Ron Figgins' grandfather and father both had prostate cancer. But he was surprised by his diagnosis. He initially went to the doctor because of swelling, believed to be a pulled groin muscle.
"By the time they said, your PSA level is 393, it's off the charts, I was shocked," Ron said.
Ron's prostate cancer might have discovered earlier, if he'd known his genetic makeup. His sister battled ovarian cancer, and warned her siblings, she'd inherited a defective gene.
"Before I got out and got tested, I was diagnosed with cancer," Ron said. "Since then, my little brother's gone out and got tested and he also is a carrier of the defective BRCA 2 gene."
So is their other sister. Four siblings, all with the BRCA 2 gene. It's important information for Ron's family and doctors.
Dr. Alicia Zhou is the head of research at Color, a sponsor of the Gentlemen Study.
"As scientists find more links between genetics and disease, I think genetics and genomics will play a very big role in determining how you, one, treat a disease, but also prevent that disease from happening in the first place," she said.
Local doctors are now trying to reach all men in the state of Washington with metastatic prostate cancer, offering free genetic testing.
"There's not enough genetic counselors and services can be limited," said Dr. Heather Cheng, Director of the Prostate Cancer Genetics Clinic at Seattle Cancer Care Alliance. "And insurance hasn't necessarily covered those services for all patients. We really want to improve access and remove those barriers for men in the state of Washington."
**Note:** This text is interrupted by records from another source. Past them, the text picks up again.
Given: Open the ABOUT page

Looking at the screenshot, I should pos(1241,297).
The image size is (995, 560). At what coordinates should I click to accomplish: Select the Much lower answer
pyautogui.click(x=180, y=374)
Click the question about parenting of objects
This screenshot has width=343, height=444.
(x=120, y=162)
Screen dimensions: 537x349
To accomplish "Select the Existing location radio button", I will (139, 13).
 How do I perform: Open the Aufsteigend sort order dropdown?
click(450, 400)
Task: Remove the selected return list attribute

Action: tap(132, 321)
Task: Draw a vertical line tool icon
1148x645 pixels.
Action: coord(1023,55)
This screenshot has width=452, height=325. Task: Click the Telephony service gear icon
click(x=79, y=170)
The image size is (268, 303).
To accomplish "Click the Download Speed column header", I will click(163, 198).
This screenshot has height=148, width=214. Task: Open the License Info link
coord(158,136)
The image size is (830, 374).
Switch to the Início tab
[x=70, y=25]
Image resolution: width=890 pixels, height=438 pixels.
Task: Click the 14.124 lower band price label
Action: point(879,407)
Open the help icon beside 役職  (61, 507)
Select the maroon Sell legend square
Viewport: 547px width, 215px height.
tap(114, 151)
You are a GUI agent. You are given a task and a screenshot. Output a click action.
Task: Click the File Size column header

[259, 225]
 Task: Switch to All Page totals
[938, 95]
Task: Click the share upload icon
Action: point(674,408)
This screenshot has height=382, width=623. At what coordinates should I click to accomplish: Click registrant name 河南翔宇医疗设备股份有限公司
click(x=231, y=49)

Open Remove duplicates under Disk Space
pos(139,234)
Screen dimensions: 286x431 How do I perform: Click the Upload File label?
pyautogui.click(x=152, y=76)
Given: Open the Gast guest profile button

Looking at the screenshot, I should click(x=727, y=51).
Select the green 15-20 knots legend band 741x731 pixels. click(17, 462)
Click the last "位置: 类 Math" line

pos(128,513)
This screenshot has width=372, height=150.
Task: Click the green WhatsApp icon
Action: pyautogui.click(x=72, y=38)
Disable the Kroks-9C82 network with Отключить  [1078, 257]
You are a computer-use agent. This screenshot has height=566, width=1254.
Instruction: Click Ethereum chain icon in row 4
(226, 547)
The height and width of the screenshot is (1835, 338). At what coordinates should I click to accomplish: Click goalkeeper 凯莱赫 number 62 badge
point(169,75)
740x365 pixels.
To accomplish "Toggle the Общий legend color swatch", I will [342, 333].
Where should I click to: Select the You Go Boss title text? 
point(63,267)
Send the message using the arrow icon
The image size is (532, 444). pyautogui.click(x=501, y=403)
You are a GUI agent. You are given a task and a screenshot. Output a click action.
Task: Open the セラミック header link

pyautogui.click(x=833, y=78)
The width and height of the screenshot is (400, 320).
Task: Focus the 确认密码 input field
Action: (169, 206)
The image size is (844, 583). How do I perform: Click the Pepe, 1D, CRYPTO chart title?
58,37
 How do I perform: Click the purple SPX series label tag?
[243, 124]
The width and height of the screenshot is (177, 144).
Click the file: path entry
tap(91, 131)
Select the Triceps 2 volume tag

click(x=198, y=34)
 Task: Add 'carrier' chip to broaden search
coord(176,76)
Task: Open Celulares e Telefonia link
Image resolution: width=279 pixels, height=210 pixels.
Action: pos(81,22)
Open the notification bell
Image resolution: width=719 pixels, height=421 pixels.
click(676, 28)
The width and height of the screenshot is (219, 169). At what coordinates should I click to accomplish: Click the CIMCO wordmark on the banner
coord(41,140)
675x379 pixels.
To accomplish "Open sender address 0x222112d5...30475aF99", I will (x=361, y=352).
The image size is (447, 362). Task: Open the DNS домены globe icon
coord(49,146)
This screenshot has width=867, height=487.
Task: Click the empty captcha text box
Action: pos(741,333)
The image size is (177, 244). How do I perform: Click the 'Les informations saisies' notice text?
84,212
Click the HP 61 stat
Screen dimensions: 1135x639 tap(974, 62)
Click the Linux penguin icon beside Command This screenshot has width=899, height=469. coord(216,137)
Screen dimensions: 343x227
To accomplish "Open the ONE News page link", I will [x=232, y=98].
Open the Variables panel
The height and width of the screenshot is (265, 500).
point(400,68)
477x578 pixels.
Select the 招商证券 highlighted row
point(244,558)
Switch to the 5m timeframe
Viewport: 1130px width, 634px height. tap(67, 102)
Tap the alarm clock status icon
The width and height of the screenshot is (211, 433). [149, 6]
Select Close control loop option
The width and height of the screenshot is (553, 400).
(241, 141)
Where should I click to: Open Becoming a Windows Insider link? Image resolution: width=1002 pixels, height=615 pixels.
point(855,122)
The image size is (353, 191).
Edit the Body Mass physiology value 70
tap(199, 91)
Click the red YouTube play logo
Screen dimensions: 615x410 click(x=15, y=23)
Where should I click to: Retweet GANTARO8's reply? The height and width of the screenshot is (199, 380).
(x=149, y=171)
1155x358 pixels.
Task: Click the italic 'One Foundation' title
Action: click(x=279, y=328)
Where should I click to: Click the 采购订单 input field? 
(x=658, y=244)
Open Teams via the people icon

Through chemotherapy targeting his genetic makeup, Ron's PSA levels have dropped dramatically.
He hopes he hasn't passed the defective gene on to his own children. But if he has, he can also hand down crucial information, leading to possibly earlier cancer detection and cure.
"To know you're not in that category is great," Ron said. "To know that you are, your life still goes on. It just means you've got something you need to pay attention to."